Ever looked at your overstuffed garage and considered just dragging everything outside, making a big pile and setting a match to it?
Dorothy Breininger could help you avoid that conflagration.
You probably know her better as Dorothy the Organizer. She’s an authority on the subject who appears on A&E Network’s Emmy-nominated weekly TV series “Hoarders.” You might also have seen Breininger dispensing her clutter-free-living advice as a guest on “The Today Show,” “Dr. Phil,” “The View” and other TV programs. She has co-authored six books; produced an award-winning documentary, “Saving Our Parents”; and is a popular public speaker.
So how does one train to be a professional organizer?
“I actually started out as an executive assistant to deans and chancellors of universities and CEOs of large companies,” Breininger said. “I was always organizing the lives of busy, important people, usually men. So many of them would say, ‘You’re so organized. You should start a business doing this.’”
Breininger took a sabbatical from her job to explore the possibility. “I spent some time traveling around the world. What struck me was that everywhere I went, people had so much less stuff, yet they were so much happier than we are here in the U.S.”
Breininger says every project is unique, but she usually starts by posing the same question to each client.
“I like to ask, ‘If this clutter were talking to you, what would it tell you?’ It could be a person who hoards because they had some sort of traumatic event in their lives and need the stuff around them for security. Or perhaps they can’t let go of the past or a person who is gone.”
Sometimes there’s no underlying reason, Breininger said. “People lead busy lives and accumulate too many things without even realizing it.”
She divides normal clutter bugs into three age groups.
“There are the young ones who have too much information clutter. They’re storing it all on their computers, their hard drives and the cloud. It’s not always easily findable, so they’re struggling.
“Then we have those over 70 who were brought up on paper and are overwhelmed by it. They come from a period when saving was a virtue.

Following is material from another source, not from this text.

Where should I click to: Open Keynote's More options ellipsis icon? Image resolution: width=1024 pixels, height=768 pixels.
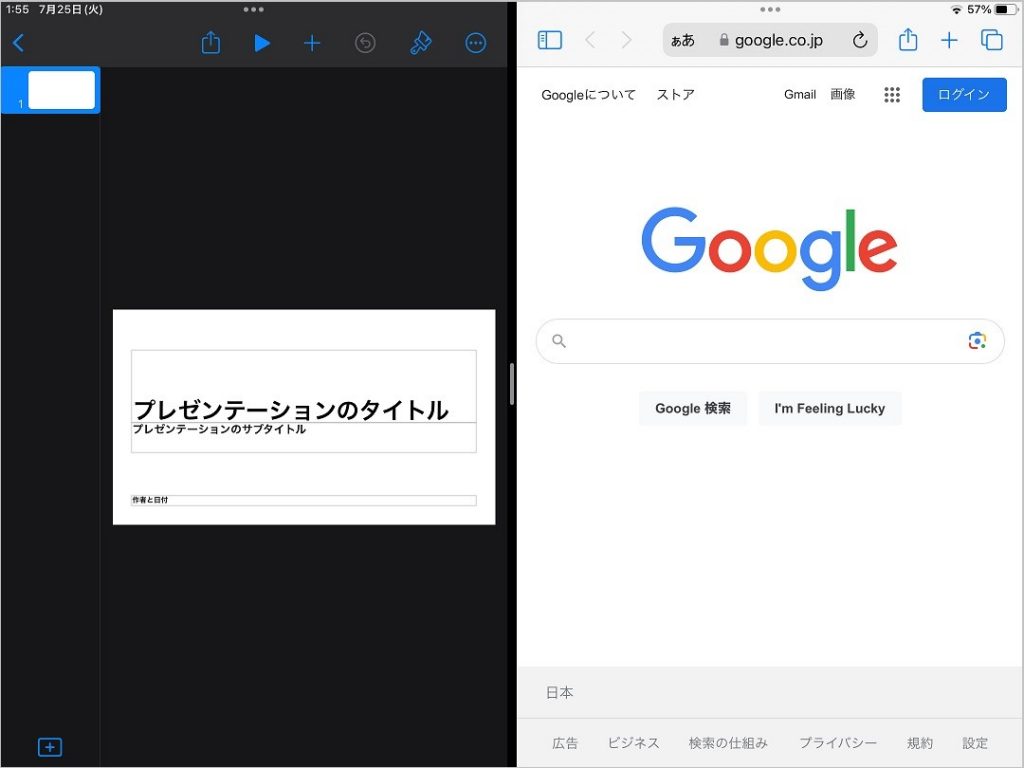coord(475,42)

“Then there are the boomers, who were brought up with paper but are now straddling two information worlds and pulling their hair out.”
Before she arrives at a client’s home, Breininger implores them to leave everything exactly where it is.
“I tell them, ‘Please do not move anything. Don’t clean up before I get there – otherwise I don’t see your patterns. I need to see those books sliding off your night stand. It tells me how your brain thinks. Are you a piler or a stacker or a filer? That information tells me how to organize your office.’”
Breininger also needs to figure out her client’s aesthetic taste from looking at all that random stuff.
“I need to know whether you’re visually oriented and whether aesthetics are important. Do you prefer everything in beautiful containers or baskets? Or do you just want to see it close at hand in perfect piles?”
Putting relationships at risk
Breininger examines other elements of her clients’ lives to gain additional insight before tackling the project.
“I also like to know their schedule. If you’re a person who is overcommitted, and perhaps you’re also overtired, overeating, overspending, then it tells me the clutter is just another part of that. You’re too overwhelmed to get a handle on things.”
Sometimes the job has to be approached with care and delicacy, Breininger said.
“If a husband calls me because his wife is cluttering, then I get to work with the person who doesn’t want to de-clutter. Whoever it is, I have the dangerous job of trying to convince them to throw things away.”
At times like that, Breininger delves even deeper into the psychology behind the clutter.
“I ask, ‘What is the story behind this thing you love? Why are you keeping it?’ (The client) might say, ‘That dress in the back of the closet was made for me by my mom, and she’s no longer living.’ So she clearly doesn’t like the dress, but she’s keeping it for purely sentimental reasons. I get them to say those things out loud without pushing them.”
Breininger has noticed that one class of people is especially hard to work with: the rich.
“The most difficult folks of all are celebrities and other high-end clients who have the money to keep what they hoard.” Often they let the problem get out of hand because they can hide it; if someone with less means were to hoard at that prodigious scale, their property would be condemned, Breininger noted. But she said affluent people suffer in other ways. “Often, (hoarding) puts their personal relationships at risk.”
On the opposite end, Breininger is occasionally challenged by overly meticulous people with purely imaginary clutter problems.
“They’ll tell me, ‘I’m overwhelmed. I’m freaking out.’ I get there and stand in their closet and I don’t see anything wrong. I see short sleeves grouped together, clothes organized by color. Some people have a clutter problem in their minds. They are in chaos upstairs in their brains.”
In such situations, Breininger delicately offers alternatives to de-cluttering. “I’ll say, ‘What other things would you rather put energy into? Let’s work on those and make this closet a little bit less of a priority.’ By osmosis, I have turned into a psychologist.”
Breininger’s own home is well organized, she says, but she does allow herself one indulgence.
“I have a junk drawer. I believe everyone should. There’s no such thing as perfection.”